The Mountains to Sound Greenway Trail is a regional trail that runs over 100 miles. It starts in Seattle and ends in Ellensburg, Washington. Planners, who first envisioned the trail in 1990, had a goal of creating a way for a walker or bicyclist to travel on safe, enjoyable, non-motorized trails connecting Puget Sound urban areas, the Cascade Mountains, and Central Washington State.
Upon completion of construction of the 3.6 miles of trail in Bellevue, the trail will connect with two other segments so that it will go completely through the city. Bellevue sees it as an opportunity to improve the quality of life for residents and visitors alike.
Part of the 12-foot-wide multi-use trail will run parallel to Interstate 90. In addition to trail work, the project includes adding one lane of storage capacity on an off-ramp of I-90. Currently, the area around the off-ramp experiences lengthy back-ups as three lanes feed into one resulting in cars getting stopped along the highway and slowing down traffic that is continuing along the interstate.
“This adds one additional lane to the off-ramp, so there’s a place to store vehicles,” says Chris Masek, who works for the city of Bellevue Transportation Department and is serving as the Project Manager on the project. “We expect this to improve safety.” Masek emphasizes the widening is only for part of the off ramp.
As part of the first phase of the project, over half a mile of the trail will be added. When plans are further developed and funds become available, the trail will continue east and close the 3.6-mile gap. This phase of the construction includes a short flyover bridge (about a tenth of a mile) and a standard concrete girder bridge that, like the rest of the trail, will be 12 feet wide. Masek notes the bridge will provide safe and efficient travel for bicyclists and walkers bypassing the busy I-90 ramp/SE 36 Street/Factoria Boulevard Intersection.
Masek notes that due to high traffic volumes, no lane closures can be made on the off-ramp during daytime hours. To the south are businesses including the T-Mobile headquarters, and to the north is Woodridge residential area. Although work takes place 24 hours a day, the team faces restricted work hours for ramp closure so they need to be strategic in when they work. “All work on the west side of the project has to happen at night, which involves lane closures while work on the east side occurs during the day,” says Masek.

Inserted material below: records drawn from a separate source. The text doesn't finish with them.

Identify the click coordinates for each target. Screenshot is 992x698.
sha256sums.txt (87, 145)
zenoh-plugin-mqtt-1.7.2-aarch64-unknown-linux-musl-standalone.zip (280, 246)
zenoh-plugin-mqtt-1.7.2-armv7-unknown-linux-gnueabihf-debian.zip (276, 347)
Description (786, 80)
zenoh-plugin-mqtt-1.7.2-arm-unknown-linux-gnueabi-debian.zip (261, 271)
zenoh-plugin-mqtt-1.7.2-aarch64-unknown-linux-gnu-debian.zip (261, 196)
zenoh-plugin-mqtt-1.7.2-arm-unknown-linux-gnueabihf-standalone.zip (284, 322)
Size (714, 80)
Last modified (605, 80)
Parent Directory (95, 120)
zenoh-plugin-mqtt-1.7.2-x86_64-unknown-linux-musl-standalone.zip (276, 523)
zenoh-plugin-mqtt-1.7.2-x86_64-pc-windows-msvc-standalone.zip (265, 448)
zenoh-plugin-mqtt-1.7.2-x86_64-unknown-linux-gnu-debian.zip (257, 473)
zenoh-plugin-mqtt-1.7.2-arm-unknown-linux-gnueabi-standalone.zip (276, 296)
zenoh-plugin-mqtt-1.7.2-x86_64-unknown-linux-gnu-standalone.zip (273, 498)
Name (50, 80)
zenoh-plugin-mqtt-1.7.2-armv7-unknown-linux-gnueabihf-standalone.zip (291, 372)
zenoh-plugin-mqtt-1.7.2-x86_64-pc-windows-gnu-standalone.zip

The high-traffic area also has a limited workspace. This has impacted the equipment used on the project. An 8-foot oscillator was used for shaft construction due to its lack of impact/vibration to the ground while operating adjacent to sensitive structures and existing utilities.

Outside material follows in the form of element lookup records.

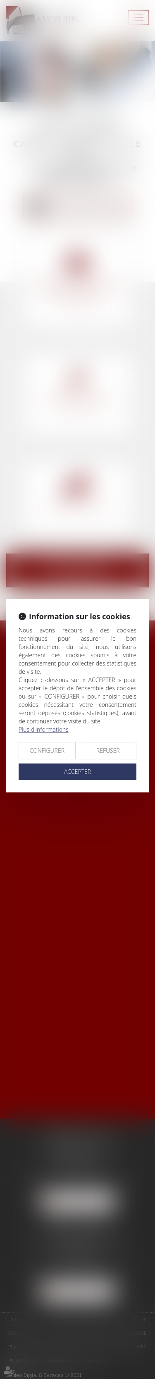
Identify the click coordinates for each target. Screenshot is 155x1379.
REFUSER (108, 750)
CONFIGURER (46, 750)
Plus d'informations (44, 729)
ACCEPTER (77, 771)
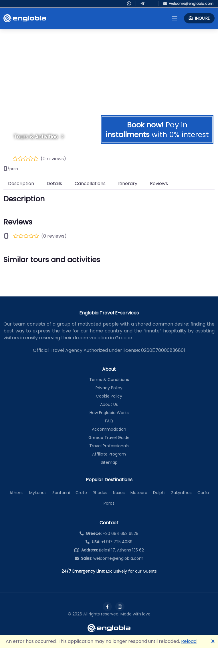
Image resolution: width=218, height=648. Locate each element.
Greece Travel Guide (109, 437)
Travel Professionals (109, 446)
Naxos (119, 492)
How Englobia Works (109, 413)
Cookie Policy (109, 396)
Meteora (138, 492)
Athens (16, 492)
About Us (109, 404)
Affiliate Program (109, 454)
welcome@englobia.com (109, 558)
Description (21, 183)
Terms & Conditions (109, 379)
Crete (81, 492)
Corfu (203, 492)
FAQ (109, 421)
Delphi (159, 492)
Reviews (159, 183)
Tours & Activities (36, 136)
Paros (109, 503)
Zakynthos (181, 492)
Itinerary (127, 183)
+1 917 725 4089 (109, 542)
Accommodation (109, 429)
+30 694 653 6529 (109, 533)
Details (54, 183)
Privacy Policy (109, 388)
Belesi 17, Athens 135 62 (109, 550)
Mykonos (38, 492)
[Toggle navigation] (174, 18)
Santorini (61, 492)
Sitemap (109, 462)
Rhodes (100, 492)
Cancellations (90, 183)
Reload (189, 641)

Schedule, Delivery and Financing
The design delivery model for this project was unique for Bellevue. They used a combination of city design personnel and outside consultants. “We usually do all in-house or consultants for design work rather than splitting it up,” says Masek. “However, we don’t have structural sources in-house needed for the structural design elements of the project.” The city team does not typically take on larger projects, like this one for in-house design.

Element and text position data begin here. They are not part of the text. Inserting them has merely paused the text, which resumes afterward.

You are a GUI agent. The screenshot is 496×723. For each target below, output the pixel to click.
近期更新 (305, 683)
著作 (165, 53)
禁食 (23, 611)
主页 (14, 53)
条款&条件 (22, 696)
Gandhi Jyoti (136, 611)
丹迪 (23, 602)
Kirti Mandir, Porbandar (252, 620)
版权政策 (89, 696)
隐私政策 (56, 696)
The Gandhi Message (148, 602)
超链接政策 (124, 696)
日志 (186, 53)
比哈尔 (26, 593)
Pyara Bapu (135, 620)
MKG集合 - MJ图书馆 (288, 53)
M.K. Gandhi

Construction began in October 2019 and the project must be complete by the end of 2020. This tight deadline is due to a widening project planned by the state of Washington that includes a ramp that is adjacent to this project. Again, space is extremely constrained in the area so having two projects happening concurrently is not feasible.
The project is currently on schedule. Masek credits the team for staying ahead of issues that come up and making sure that they get resolved quickly so that they don’t impact the critical path of the project construction schedule.
Early in construction, the team ran into some issues related to identifying utilities, and this caused a slowdown. An example is a gas main that was not correctly located. In order to catch up, the contractor did some unique things such as drilling shafts on Sunday nights in order to accelerate part of the schedule.
Something that has helped keep the project moving was a thorough geotechnical investigation and well-designed plans. “Borings completed in design were deep enough to get a good representation of what we would find when work began,” says Masek.
Construction of the project is budgeted for $19.5 million. A majority of the tab is being picked up by the state ($14 million) while the city is picking up the remaining $5.5 million. “We’re on budget, and that’s a credit to the contractor and the city working together to quickly resolve issues and staying ahead issues as they come up.” says Masek.
The parts of the Mountains to Sound Greenway Trail that surround Bellevue are already well used so it’s no surprise that there’s lots of public support for the project. Masek says, “We did outreach early to get input from the community, and it was clear there was a desire of people in the area to fill in the gap.”
Soon, the first step toward filling the gap of the Mountains to Sound Greenway Trail will be completed. Residents and tourists will have more safe places for people to walk and bike. In addition, commuters will enjoy a safer, smoother ride and fewer backups. A number of the ingredients of a livable city are being met.